We’re wary of them at first, but their actions and the title of a book that they brought—“To Serve Man”— gain our trust. Eventually thousands of humans are being transported to the aliens planet for “vacations” and to learn more about their culture.
However, as one of the head scientists is entering their spacecraft—a colleague, having translated the rest of the alien’s book, rushes up and yells: “Don’t get on that ship…To Serve Man…it’s a cookbook!”
This plot twist is shocking to us because our species is the one who raises animals for food—and the idea that we humans are on their menu—is a nightmare.
The only difference between the aliens and humans in this story is that they showed more compassion towards us than we do to our fellow animals.
“Poor animals, how jealously they guard their bodies, for to us is merely an evening’s meal, but to them is life itself.” – T. Casey Brennan
July 7, 2012
“So the next time a bee hovers above your breakfast toast, attracted by the sweet jam, gently shoo her away. For she might be a fellow sentient being, experiencing her brief interlude in the light, shoehorned between this moment and eternity.” – Christof Koch
This reminds me that a life is a life—something we seem to forget when we get too wrapped up in our own.
“Until he extends his circle of compassion to all living things, man will not himself find peace.” – Albert Schweitzer
Confessions of a Flesh Eater
June 27, 2012
I ate dead animals. I didn’t kill them—but I consumed their carcasses—I liked it. Cows, pigs, chickens, fish—it was open season. I never really questioned it—that was just the way it was.
Why not eat them? Everyone else did—I learned this from my parents who learned it from their parents. It’s what humans do to survive—it’s necessary and natural for our species. Or is it?

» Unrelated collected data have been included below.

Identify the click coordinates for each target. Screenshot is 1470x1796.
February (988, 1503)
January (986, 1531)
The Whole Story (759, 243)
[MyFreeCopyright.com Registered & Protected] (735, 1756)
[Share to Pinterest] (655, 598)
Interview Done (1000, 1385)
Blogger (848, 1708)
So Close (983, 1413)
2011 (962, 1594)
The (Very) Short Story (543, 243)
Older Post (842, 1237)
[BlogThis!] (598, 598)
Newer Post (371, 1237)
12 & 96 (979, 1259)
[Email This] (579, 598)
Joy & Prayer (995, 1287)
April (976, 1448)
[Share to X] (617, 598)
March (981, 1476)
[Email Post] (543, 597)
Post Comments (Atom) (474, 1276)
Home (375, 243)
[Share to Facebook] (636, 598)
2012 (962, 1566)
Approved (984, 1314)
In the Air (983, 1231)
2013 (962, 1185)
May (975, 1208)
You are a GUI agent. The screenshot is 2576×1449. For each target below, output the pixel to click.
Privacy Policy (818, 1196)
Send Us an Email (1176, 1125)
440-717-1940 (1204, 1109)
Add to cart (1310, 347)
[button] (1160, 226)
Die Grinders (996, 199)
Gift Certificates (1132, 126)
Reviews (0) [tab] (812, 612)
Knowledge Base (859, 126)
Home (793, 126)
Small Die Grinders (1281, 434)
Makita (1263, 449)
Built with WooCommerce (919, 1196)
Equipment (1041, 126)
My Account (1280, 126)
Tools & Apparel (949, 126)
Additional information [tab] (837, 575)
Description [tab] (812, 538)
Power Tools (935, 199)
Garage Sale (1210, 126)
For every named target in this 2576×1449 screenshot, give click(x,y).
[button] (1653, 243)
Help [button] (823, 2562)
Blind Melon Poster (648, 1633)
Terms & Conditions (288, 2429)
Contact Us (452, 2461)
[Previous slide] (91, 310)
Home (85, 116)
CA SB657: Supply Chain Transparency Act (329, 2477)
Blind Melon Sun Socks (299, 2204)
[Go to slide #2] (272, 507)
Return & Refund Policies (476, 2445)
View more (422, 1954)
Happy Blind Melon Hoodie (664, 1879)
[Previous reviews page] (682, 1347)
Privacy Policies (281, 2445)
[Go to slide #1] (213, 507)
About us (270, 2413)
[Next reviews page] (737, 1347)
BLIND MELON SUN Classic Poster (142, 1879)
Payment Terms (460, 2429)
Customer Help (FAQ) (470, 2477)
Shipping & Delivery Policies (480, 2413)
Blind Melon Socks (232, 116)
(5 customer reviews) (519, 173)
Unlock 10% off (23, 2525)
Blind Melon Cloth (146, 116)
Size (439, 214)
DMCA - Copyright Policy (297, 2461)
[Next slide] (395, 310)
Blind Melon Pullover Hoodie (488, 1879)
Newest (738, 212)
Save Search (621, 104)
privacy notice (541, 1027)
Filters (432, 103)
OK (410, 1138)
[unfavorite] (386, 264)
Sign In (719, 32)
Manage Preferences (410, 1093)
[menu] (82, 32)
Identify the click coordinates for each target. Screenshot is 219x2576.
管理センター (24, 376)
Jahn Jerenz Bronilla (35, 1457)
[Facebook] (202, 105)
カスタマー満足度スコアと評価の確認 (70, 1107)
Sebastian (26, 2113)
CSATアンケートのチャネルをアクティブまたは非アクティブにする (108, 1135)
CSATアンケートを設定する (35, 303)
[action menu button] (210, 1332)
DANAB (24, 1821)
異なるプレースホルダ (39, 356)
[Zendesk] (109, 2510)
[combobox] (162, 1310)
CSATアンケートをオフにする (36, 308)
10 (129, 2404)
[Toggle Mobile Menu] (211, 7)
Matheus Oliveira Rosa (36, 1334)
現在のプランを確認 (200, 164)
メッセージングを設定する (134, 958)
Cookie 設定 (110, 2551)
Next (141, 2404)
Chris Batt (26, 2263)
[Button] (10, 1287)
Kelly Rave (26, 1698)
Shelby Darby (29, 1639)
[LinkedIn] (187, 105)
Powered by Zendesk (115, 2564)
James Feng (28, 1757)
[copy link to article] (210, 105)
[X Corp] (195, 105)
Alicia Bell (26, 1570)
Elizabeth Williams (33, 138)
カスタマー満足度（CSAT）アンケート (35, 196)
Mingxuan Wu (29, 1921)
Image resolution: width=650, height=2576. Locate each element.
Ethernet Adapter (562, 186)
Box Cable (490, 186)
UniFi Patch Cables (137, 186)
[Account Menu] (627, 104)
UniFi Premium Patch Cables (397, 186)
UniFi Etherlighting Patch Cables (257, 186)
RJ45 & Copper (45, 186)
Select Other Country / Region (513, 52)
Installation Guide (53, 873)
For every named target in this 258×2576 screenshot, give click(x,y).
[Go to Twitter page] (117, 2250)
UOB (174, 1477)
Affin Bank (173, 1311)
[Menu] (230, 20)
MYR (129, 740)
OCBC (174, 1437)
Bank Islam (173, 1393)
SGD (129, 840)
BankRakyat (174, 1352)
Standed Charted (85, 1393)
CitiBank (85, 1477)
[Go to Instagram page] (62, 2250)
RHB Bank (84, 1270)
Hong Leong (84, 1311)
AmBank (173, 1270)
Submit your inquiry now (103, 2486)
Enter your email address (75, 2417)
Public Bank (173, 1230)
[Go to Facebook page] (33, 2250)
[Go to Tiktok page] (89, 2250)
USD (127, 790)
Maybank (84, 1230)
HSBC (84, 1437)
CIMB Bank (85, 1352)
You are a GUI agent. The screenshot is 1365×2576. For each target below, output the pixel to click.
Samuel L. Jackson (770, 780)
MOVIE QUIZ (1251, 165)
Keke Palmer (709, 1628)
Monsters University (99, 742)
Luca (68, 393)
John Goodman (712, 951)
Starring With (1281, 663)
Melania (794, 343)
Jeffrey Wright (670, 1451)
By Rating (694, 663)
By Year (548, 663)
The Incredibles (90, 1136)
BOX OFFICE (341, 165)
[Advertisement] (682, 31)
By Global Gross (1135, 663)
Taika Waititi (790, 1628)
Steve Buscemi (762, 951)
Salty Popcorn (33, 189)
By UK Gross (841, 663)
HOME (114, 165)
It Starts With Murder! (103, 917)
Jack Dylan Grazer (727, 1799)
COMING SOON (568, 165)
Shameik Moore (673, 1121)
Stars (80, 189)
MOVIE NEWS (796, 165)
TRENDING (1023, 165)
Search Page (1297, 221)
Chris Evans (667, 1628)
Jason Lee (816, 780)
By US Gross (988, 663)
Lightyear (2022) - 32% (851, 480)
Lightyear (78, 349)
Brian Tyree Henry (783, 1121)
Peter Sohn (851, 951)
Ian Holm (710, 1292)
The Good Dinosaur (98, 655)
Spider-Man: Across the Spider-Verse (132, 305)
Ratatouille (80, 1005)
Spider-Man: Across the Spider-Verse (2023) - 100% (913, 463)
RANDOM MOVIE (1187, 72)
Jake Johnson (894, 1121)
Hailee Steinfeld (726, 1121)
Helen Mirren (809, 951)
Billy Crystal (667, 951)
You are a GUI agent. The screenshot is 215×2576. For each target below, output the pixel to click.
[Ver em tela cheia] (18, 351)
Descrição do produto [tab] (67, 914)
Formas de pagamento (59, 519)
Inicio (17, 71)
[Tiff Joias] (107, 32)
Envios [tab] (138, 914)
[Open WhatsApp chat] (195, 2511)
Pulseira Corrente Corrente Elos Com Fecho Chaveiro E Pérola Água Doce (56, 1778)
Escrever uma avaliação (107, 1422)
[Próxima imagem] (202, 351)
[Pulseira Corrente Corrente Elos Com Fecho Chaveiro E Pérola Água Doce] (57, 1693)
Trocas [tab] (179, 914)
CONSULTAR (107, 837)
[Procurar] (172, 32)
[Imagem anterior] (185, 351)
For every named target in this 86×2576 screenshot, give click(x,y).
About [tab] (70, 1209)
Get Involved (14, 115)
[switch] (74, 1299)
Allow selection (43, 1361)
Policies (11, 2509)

I wanted to know. How would I feel without beef, pork, fish or fowl? Could I survive? Would I thrive? The only way to find out was to stop eating animals for a month and see what happened. So after a lifetime of using animals for food, I decided to eat differently—not out of guilt, but curiosity.
My thirty day vegetarian experiment evolved into a vegan diet when I and stopped eating dairy and eggs—that was almost five years ago. A plant-based diet works for me. I feel better physically and mentally. It reduces my risk for disease and clears my conscience—no other animal needs to die, for me to live.
By questioning my eating habits, I discovered a new truth about what kind of food I needed to eat to survive and thrive—vegetables, beans, nuts, grains and fruits—it’s necessary and natural—for me.
Challenge your habits—there are alternatives.
If you’d like more information about the benefits of eating a plant-based diet, I recommend The China Study by T. Colin Campbell.
“Now I can look at you in peace; I don’t eat you anymore.”
– Franz Kafka, while admiring fish in an aquarium
I don’t have a bone to pick with anybody—it’s about personal choice.